Collected data entries:
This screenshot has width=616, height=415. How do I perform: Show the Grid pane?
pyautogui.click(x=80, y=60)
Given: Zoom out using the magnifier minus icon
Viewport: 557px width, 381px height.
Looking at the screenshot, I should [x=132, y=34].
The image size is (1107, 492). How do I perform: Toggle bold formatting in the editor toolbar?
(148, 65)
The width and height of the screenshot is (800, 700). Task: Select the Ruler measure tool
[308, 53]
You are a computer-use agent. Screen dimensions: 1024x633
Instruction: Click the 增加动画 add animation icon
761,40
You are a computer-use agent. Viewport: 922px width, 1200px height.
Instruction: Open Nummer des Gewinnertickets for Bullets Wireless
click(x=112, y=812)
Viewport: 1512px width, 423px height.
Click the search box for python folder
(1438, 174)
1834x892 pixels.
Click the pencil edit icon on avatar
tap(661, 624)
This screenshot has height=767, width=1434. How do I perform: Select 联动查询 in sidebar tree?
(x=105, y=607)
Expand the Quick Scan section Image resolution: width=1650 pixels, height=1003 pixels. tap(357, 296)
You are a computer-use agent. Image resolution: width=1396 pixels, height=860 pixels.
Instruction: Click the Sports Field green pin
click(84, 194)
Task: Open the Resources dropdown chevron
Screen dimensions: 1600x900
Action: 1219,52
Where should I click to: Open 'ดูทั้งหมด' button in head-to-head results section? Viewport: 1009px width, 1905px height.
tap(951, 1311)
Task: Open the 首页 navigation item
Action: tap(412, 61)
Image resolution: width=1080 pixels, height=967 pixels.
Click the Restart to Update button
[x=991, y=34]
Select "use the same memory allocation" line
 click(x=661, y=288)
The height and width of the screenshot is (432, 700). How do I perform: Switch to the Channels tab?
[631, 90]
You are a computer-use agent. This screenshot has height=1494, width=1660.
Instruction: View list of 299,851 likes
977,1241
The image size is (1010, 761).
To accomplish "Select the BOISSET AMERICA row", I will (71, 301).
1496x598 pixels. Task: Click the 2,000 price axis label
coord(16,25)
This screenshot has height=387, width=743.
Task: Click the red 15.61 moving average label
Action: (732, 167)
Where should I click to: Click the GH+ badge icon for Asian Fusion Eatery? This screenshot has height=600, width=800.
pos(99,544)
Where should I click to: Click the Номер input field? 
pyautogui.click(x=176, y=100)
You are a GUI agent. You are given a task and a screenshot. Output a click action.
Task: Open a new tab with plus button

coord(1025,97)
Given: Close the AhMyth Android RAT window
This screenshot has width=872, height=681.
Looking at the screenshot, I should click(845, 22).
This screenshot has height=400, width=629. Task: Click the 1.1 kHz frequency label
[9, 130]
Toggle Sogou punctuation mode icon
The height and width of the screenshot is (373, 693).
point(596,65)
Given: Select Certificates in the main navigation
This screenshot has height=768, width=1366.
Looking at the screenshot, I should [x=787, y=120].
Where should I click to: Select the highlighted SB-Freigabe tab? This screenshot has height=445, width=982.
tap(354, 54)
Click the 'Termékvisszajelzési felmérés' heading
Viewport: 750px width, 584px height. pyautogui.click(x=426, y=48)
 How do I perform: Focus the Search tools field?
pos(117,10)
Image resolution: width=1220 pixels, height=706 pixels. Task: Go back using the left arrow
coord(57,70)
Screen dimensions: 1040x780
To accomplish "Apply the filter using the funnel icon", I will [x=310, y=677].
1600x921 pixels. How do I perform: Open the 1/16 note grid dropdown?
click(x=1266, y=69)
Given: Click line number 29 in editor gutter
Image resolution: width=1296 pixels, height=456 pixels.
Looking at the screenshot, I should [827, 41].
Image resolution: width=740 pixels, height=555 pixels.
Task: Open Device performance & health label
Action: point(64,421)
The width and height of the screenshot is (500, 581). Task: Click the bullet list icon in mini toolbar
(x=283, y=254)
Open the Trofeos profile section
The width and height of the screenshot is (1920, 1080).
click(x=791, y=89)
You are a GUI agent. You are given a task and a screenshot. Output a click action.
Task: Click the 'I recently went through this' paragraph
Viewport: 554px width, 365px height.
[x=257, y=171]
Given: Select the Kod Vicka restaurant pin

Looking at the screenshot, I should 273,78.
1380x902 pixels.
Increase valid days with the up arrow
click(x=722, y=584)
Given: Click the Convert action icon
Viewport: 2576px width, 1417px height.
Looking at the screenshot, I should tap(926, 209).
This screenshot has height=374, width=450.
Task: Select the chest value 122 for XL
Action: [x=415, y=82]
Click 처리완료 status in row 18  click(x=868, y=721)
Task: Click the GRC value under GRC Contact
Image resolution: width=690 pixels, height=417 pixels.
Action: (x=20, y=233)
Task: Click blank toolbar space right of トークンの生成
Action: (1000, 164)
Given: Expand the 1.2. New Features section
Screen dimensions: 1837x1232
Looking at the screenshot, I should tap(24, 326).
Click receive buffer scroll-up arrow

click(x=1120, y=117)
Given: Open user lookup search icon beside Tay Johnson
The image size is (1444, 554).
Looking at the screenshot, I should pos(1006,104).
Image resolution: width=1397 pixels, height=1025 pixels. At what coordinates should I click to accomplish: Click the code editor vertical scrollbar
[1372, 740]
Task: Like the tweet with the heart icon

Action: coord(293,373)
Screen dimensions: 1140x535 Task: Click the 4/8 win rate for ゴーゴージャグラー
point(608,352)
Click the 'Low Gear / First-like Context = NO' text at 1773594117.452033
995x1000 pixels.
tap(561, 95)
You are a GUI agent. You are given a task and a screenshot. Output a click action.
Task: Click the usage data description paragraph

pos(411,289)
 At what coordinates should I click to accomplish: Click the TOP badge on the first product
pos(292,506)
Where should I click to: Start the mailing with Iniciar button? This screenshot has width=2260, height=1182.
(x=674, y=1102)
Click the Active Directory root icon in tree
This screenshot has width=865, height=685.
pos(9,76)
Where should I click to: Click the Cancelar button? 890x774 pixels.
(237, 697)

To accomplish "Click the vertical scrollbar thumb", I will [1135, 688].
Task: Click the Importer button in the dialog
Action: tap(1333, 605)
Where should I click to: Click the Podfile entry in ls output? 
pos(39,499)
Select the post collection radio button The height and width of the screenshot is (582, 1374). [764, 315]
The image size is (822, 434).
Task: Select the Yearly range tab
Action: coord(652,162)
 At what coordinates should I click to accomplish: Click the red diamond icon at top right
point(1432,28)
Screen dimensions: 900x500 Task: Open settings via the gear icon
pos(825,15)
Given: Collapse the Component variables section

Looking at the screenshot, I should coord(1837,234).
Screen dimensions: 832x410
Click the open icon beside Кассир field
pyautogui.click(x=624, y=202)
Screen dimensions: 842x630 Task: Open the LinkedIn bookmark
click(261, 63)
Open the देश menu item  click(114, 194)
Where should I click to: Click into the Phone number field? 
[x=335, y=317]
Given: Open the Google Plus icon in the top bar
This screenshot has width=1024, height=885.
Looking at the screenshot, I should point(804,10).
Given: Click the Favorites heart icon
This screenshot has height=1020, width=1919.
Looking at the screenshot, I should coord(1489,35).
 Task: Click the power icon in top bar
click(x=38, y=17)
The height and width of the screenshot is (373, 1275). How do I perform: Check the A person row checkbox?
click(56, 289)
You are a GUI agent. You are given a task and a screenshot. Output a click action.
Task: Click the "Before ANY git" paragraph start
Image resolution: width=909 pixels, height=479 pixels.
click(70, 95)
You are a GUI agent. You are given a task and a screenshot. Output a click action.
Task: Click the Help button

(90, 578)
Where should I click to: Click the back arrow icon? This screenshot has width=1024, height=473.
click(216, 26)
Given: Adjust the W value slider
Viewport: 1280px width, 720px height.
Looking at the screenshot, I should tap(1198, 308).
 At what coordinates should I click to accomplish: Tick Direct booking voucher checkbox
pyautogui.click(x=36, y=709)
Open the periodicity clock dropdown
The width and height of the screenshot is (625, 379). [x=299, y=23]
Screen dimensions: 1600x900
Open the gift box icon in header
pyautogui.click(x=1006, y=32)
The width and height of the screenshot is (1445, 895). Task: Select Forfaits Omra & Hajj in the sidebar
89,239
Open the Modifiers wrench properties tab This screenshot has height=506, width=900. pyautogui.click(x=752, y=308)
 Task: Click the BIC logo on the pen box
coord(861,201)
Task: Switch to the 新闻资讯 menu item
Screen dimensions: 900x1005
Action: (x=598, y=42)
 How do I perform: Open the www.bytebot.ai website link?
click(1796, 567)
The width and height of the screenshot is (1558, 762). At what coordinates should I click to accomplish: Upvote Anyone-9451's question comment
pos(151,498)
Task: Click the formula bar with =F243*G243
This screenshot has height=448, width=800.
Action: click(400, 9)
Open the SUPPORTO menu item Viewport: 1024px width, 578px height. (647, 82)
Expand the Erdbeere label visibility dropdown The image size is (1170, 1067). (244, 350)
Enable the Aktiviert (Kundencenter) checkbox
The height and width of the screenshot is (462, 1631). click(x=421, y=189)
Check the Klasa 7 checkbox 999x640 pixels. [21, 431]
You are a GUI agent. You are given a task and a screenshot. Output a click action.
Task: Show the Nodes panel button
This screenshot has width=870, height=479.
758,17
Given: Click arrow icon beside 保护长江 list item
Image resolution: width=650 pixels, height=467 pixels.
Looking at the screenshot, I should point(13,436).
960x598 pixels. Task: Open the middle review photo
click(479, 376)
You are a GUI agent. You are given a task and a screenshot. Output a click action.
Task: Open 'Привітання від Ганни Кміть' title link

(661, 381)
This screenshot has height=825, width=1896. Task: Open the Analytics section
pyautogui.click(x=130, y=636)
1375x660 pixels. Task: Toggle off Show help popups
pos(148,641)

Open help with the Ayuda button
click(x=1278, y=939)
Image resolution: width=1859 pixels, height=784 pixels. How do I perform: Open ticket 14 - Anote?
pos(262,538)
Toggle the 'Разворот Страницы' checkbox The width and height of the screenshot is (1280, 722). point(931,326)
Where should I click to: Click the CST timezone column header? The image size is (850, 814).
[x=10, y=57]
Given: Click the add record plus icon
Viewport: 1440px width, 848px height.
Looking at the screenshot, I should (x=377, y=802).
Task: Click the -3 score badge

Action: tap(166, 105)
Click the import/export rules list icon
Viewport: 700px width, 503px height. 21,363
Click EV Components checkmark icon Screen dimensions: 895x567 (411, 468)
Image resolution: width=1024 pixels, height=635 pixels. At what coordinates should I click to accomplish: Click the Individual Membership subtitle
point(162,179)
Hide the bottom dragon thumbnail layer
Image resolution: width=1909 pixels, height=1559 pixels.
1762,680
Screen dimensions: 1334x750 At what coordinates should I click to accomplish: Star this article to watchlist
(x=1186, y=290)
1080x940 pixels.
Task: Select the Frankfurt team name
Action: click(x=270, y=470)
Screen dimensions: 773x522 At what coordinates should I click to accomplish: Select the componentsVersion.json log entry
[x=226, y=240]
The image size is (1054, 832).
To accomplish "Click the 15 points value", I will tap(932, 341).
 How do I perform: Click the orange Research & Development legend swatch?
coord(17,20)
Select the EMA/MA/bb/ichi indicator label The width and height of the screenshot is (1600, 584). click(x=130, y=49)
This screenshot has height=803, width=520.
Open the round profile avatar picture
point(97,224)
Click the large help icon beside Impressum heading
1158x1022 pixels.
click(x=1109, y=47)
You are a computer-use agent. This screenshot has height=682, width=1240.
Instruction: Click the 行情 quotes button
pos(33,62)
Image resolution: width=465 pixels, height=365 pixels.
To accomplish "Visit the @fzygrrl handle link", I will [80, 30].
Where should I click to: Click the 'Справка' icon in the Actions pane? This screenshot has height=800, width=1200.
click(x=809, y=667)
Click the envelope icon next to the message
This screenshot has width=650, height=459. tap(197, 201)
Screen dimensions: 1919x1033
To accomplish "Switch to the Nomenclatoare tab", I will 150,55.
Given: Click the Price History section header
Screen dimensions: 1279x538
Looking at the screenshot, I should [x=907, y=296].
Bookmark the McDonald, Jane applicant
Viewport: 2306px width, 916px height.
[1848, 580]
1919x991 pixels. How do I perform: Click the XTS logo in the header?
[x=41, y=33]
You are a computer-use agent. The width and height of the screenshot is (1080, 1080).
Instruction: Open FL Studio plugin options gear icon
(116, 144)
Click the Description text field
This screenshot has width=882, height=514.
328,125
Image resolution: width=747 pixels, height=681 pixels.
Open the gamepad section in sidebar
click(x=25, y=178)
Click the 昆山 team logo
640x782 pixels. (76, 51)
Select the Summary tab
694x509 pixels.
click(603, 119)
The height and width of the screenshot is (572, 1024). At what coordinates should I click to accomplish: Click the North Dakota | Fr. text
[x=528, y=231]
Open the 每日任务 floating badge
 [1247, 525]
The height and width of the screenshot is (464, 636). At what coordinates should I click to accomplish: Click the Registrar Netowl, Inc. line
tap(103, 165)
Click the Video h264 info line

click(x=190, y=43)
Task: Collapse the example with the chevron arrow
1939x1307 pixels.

__What needs to be done__:
Only the lines above from the line with "The height and width of the screenshot is (373, 1275)." to the line with "Task: Show the Nodes panel button", those two lines included, should be reproduced exactly.

__Your solution__:
The height and width of the screenshot is (373, 1275). How do I perform: Check the A person row checkbox?
click(56, 289)
You are a GUI agent. You are given a task and a screenshot. Output a click action.
Task: Click the "Before ANY git" paragraph start
Image resolution: width=909 pixels, height=479 pixels.
click(70, 95)
You are a GUI agent. You are given a task and a screenshot. Output a click action.
Task: Click the Help button

(90, 578)
Where should I click to: Click the back arrow icon? This screenshot has width=1024, height=473.
click(216, 26)
Given: Adjust the W value slider
Viewport: 1280px width, 720px height.
Looking at the screenshot, I should tap(1198, 308).
 At what coordinates should I click to accomplish: Tick Direct booking voucher checkbox
pyautogui.click(x=36, y=709)
Open the periodicity clock dropdown
The width and height of the screenshot is (625, 379). [x=299, y=23]
Screen dimensions: 1600x900
Open the gift box icon in header
pyautogui.click(x=1006, y=32)
The width and height of the screenshot is (1445, 895). Task: Select Forfaits Omra & Hajj in the sidebar
89,239
Open the Modifiers wrench properties tab This screenshot has height=506, width=900. pyautogui.click(x=752, y=308)
 Task: Click the BIC logo on the pen box
coord(861,201)
Task: Switch to the 新闻资讯 menu item
Screen dimensions: 900x1005
Action: (x=598, y=42)
 How do I perform: Open the www.bytebot.ai website link?
click(1796, 567)
The width and height of the screenshot is (1558, 762). At what coordinates should I click to accomplish: Upvote Anyone-9451's question comment
pos(151,498)
Task: Click the formula bar with =F243*G243
This screenshot has height=448, width=800.
Action: click(400, 9)
Open the SUPPORTO menu item Viewport: 1024px width, 578px height. (647, 82)
Expand the Erdbeere label visibility dropdown The image size is (1170, 1067). (244, 350)
Enable the Aktiviert (Kundencenter) checkbox
The height and width of the screenshot is (462, 1631). click(x=421, y=189)
Check the Klasa 7 checkbox 999x640 pixels. [21, 431]
You are a GUI agent. You are given a task and a screenshot. Output a click action.
Task: Show the Nodes panel button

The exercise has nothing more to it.